L’Aquila in 10 riacciuffa la Vis Pesaro

15 Gennaio 2018

Due volte in svantaggio contro la vicecapolista, i rossoblù impattano grazie alle reti di Buscè (poi espulso) e Boldrini

L’AQUILA. Che sia la botta di vita che dice Battistini, oppure di qualcos’altro, L’Aquila si tiene stretto questo pareggio insperato in 10 contro 11 in casa contro la numero 2 della classifica.
Sugli spalti, dopo le finte esultanze della tribuna a beneficio delle scene da girare per il film “La Danza nera” – thriller di Mauro John Capece, con Franco Nero tra i protagonisti – finalmente due boati per gol veri che riportano i rossoblù alla realtà. L’Aquila esce e rientra più volte sulla scena di una partita che prende una piega diversa proprio all’ultimo fotogramma. In svantaggio dopo appena due minuti, neanche il tempo di aggiustare le marcature, i rossoblù di Battistini trovano il protagonista nel giovane Buscè, che segna e poi si fa espellere (per doppia ammonizione). A quel punto la squadra vede vicina la sconfitta, dopo il gol dell’1-2 di Ridolfi e l’inferiorità numerica. Eppure, quando sembra tutto finire male, ecco spuntare il secondo attore, nelle vesti di Cafiero prima e Boldrini poi, che trasforma quello che sembrava l’ennesimo pianto greco in un coro festoso, una storia a lieto fine con il pienone di applausi. Il rammarico di non aver visto in azione questo gruppo in condizioni di normalità – e non di emergenza societaria continua e costante – è sempre troppo grande.
La parità ristabilita premia la caparbietà di una squadra che sembra viaggiare in tandem con le alterne vicende societarie. Le manca il quid per spiccare il volo. Fronteggia la quotata Vis Pesaro faccia a faccia, senza timori. Ma la sfida ad armi pari, complici due disattenzioni difensive piuttosto gravi, rischia di trasformarsi nell’ennesima disfatta, per di più nel giorno in cui la cornice di pubblico è meno desolante, anche per l’iniziativa della società di abbassare i prezzi in curva.
I ragazzi di Battistini, insomma, se la giocano come possono. Dopo due minuti, tuttavia, Esposito si addormenta e si fa anticipare da Cruz che di testa porta in vantaggio i marchigiani, sostenuti da un’ottantina di tifosi. La reazione dei rossoblù è nei piedi di Cafiero, il cui tiro viene spedito in angolo da Marfella.

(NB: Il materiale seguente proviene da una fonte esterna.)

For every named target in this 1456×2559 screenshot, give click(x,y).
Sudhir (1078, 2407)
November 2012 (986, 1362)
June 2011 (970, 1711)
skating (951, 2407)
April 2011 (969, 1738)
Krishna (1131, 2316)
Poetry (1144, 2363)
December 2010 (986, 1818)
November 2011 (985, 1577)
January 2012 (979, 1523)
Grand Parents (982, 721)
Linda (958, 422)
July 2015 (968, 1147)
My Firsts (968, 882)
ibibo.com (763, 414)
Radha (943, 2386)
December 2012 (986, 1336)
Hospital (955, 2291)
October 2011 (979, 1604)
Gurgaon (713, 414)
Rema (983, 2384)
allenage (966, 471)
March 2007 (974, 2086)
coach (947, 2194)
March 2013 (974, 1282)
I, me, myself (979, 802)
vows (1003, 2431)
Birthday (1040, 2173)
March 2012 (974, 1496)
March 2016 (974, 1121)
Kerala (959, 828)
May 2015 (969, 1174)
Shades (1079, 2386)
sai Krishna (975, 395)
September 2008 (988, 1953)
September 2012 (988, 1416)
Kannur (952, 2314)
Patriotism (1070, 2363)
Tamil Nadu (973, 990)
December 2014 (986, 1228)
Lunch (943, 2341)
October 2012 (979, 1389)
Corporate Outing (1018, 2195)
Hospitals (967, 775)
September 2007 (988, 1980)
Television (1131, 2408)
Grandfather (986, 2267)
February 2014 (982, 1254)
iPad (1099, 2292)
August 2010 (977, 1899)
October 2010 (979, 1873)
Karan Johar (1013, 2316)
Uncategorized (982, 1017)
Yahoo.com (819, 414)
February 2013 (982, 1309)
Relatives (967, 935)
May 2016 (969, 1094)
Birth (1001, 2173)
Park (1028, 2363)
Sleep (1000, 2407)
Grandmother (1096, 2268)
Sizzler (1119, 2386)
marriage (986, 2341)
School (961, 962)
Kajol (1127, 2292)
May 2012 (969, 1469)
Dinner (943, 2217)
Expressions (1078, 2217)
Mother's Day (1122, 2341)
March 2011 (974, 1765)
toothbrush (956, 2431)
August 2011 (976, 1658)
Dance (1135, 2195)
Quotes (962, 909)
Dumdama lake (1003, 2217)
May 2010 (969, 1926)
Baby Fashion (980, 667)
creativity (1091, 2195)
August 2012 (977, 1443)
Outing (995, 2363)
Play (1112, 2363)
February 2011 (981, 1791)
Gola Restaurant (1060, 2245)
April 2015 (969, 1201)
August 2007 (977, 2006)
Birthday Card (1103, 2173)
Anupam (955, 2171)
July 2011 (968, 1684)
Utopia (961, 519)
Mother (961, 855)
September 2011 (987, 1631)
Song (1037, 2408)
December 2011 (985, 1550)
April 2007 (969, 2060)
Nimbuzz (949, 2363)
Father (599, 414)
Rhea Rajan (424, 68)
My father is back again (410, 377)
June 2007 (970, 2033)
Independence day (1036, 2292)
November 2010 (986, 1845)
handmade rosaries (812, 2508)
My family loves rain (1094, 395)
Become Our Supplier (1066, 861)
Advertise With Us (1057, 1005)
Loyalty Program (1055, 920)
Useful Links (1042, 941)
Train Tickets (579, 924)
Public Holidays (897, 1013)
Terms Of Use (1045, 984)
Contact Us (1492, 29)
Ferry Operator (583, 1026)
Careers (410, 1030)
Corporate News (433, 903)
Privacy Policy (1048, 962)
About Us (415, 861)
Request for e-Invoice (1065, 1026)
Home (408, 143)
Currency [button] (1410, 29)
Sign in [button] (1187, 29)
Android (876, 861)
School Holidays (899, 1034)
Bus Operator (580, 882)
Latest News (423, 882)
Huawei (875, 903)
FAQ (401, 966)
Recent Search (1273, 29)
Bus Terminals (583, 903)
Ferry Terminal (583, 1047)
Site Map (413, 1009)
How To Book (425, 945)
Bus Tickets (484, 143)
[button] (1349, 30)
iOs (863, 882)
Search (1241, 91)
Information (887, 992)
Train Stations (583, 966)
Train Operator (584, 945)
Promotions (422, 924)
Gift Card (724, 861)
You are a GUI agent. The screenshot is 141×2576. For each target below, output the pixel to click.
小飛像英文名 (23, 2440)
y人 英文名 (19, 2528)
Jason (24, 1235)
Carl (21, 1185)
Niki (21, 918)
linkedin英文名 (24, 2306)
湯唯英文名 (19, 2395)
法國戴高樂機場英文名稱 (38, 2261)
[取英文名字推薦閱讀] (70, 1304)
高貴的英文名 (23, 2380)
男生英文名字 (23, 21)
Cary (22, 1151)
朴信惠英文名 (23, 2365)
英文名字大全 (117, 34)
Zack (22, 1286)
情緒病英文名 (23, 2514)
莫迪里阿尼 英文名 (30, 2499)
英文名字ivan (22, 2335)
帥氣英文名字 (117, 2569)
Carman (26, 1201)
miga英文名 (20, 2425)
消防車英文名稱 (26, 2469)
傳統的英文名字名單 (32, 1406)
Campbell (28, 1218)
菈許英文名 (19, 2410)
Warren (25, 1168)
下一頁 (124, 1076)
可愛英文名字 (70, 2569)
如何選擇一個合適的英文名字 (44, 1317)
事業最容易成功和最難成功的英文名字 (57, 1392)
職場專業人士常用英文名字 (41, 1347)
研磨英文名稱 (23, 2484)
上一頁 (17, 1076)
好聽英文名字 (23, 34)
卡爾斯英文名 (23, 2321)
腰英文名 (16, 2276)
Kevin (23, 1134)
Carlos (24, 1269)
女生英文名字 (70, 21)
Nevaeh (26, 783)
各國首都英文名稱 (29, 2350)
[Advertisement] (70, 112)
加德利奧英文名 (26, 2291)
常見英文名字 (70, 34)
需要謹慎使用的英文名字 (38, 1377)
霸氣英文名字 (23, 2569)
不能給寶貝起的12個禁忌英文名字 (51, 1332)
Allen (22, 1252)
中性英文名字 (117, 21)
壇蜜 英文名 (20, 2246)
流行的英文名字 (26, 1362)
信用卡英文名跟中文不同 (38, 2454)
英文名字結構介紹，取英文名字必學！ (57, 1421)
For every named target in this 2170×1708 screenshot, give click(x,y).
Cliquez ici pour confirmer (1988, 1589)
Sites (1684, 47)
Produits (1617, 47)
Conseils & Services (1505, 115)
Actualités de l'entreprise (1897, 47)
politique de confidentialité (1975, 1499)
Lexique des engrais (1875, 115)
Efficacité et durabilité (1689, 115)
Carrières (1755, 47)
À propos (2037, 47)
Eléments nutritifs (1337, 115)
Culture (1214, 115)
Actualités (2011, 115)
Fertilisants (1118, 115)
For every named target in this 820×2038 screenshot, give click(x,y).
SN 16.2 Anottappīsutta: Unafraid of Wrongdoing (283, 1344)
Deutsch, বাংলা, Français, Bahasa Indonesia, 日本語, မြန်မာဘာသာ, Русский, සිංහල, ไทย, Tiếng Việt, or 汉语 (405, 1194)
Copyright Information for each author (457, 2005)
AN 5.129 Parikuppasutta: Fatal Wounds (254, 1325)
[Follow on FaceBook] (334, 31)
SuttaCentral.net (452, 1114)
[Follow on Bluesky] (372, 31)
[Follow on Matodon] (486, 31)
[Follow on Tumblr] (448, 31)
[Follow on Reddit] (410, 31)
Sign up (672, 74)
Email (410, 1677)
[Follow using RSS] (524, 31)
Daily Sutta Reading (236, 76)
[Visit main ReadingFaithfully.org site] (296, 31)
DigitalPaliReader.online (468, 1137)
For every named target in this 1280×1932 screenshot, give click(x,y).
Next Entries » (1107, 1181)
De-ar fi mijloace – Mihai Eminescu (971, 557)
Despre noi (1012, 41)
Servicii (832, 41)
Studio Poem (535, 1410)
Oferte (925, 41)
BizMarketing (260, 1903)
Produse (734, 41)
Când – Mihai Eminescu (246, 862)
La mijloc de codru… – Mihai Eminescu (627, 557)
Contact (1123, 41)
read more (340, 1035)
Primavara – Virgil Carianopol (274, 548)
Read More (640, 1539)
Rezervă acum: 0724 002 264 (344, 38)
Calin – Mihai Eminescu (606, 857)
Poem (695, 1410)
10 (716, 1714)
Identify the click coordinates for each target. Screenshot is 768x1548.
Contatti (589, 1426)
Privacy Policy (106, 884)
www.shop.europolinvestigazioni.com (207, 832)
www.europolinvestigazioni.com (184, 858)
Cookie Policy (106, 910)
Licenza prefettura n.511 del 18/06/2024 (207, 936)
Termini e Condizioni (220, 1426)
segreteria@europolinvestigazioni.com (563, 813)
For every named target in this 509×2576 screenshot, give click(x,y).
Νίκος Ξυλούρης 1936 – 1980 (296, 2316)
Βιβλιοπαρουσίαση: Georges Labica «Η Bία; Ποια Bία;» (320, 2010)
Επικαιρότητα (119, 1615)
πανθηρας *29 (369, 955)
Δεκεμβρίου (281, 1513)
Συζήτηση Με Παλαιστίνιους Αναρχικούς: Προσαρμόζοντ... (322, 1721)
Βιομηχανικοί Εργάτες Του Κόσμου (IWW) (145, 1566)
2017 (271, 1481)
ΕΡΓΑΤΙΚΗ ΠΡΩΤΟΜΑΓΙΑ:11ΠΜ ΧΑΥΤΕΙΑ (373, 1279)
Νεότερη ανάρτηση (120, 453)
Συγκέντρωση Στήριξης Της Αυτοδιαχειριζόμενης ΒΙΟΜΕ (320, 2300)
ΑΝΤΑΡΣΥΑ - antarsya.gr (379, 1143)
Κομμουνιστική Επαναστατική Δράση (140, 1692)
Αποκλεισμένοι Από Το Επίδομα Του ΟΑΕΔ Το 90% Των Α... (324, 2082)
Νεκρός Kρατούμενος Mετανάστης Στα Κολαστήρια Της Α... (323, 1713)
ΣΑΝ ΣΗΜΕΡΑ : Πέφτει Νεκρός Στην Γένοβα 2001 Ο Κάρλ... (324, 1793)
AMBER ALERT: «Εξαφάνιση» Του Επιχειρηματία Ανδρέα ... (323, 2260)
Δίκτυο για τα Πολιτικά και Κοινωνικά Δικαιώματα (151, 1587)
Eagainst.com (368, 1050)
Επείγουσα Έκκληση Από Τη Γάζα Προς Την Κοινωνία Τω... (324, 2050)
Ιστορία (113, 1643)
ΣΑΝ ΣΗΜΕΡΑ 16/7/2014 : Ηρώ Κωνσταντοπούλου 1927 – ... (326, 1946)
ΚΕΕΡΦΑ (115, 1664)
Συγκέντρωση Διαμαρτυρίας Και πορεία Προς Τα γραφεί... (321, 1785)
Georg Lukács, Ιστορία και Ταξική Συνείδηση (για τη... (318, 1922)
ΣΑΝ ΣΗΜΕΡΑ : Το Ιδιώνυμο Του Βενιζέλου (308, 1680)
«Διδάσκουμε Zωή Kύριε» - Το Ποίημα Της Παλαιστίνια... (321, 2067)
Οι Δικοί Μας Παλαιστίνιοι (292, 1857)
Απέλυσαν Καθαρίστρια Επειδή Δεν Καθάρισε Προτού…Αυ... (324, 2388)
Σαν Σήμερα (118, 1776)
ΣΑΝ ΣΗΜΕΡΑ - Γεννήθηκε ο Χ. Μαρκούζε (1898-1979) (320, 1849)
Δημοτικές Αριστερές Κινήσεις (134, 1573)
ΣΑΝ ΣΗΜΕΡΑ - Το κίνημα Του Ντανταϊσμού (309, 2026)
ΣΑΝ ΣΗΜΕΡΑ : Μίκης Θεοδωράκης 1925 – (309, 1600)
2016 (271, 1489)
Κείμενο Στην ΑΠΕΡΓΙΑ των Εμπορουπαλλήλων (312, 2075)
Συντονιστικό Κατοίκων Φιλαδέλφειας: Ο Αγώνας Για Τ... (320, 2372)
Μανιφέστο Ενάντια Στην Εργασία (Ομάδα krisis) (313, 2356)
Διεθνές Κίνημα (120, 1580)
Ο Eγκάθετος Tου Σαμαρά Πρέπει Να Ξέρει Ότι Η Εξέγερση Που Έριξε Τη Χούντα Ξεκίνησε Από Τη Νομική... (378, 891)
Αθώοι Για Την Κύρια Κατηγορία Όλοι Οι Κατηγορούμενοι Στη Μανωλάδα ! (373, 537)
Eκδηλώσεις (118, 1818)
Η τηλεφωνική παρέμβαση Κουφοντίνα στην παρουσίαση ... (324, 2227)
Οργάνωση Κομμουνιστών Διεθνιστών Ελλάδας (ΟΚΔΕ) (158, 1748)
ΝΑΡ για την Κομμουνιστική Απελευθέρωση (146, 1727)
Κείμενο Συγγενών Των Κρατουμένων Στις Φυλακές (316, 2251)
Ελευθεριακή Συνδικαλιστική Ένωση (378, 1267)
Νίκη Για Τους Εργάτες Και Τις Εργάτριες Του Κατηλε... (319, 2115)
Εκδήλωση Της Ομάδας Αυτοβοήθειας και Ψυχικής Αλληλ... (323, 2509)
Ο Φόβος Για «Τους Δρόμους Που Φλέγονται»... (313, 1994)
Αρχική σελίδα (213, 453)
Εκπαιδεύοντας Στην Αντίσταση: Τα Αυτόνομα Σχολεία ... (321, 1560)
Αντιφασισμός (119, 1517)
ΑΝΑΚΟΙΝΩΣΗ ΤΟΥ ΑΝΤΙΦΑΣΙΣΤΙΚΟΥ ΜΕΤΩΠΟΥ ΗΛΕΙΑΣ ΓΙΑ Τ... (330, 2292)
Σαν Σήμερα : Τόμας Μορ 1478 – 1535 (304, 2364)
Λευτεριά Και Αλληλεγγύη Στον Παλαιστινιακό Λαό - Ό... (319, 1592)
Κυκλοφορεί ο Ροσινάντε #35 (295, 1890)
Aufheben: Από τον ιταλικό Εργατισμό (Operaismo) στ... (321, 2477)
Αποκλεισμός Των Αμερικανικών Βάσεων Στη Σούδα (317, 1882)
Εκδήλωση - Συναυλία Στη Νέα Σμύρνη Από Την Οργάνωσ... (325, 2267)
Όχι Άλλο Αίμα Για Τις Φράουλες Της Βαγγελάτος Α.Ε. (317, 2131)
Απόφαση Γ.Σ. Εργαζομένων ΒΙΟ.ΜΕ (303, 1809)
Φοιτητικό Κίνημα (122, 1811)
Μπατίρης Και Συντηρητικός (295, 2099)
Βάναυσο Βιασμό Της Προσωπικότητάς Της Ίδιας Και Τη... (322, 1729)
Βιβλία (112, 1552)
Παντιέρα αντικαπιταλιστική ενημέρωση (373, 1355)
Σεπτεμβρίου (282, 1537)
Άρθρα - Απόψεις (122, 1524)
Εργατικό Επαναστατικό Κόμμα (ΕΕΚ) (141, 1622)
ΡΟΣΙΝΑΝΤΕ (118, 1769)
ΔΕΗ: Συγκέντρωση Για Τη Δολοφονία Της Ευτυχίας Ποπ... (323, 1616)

Al 25’ Ibe si sbarazza duramente di un avversario, ma poi spreca la facile occasione. Il tempo si chiude con il contropiede di Baldazzi, che imita l’avversario mancando il raddoppio. Un primo segnale.
La ripresa si apre (e si chiude) nel segno di Cafiero. Al primo minuto il difensore è protagonista di un’inzuccata bloccata dal portiere marchigiano. A un minuto dalla fine, invece, il numero 19 chiede palla a gran voce e s’inventa letteralmente una cavalcata sulla fascia destra dalla quale scaturisce il cross, mezzo deviato, sul quale Boldrini, finalmente, trova il tempo giusto e segna sotto la curva rossoblù. In casa aquilana è l’apoteosi, la Vis Pesaro si mangia le mani. È il gol del definitivo 2-2. L’1-1, invece, riavvolgendo il nastro, porta la firma di Buscè. Accade al 6’, quando, su cross di Sieno, Ibe tocca e Buscè trova gol e ammonizione per la maglietta tolta. Il secondo giallo (simulazione) lascia L’Aquila a correre il doppio, in 10, per mezz’ora. E sotto 1-2, dopo il gol di Ridolfi. Ma il copione del pari è ormai scritto.